From: Tim Daneliuk <tundra_at_tundraware.com>
Date: Mon, 17 Apr 2023 17:00:01 UTC
On 4/17/23 09:38, Steve O'Hara-Smith wrote:
> The common point where any methodology fails is when those using it
> fail to realise that it is a tool for achieving a result and not a goal in
> itself. If it gets in the way and doesn't help it's the wrong tool, this is
> not cured by getting increasingly doctrinal about it.

+1

I believe that agile is a useful implementation strategy (and use it all
the time), but it's not great at developing the initial requirements.
It leads to agile teams getting halfway down the delivery cycle and
then suddenly discovering everything they've done has to be rewritten
to become event-driven or some similarly large miss of expectations.
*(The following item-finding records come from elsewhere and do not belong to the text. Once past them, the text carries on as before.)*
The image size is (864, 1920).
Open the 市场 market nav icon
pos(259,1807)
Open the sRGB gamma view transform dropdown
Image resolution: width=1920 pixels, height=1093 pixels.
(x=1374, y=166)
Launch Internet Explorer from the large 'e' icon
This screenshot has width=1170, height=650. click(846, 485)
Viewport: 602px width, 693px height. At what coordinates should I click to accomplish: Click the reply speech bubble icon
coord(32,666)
I prefer waterfall discovery of requirements and agile implementations.
It doesn't have to be perfect or 100% complete, but it's shocking
how many waterfall discoveries stall, not because of process
limitations, but because the stakeholders haven't agreed on
desired outcomes (aka the "mission").  In this sense, waterfall
requirements gathering forces people to declare *what* they want
fully enough to build a first instance.  *How* it gets build is
very much a beneficiary of agile methodologies.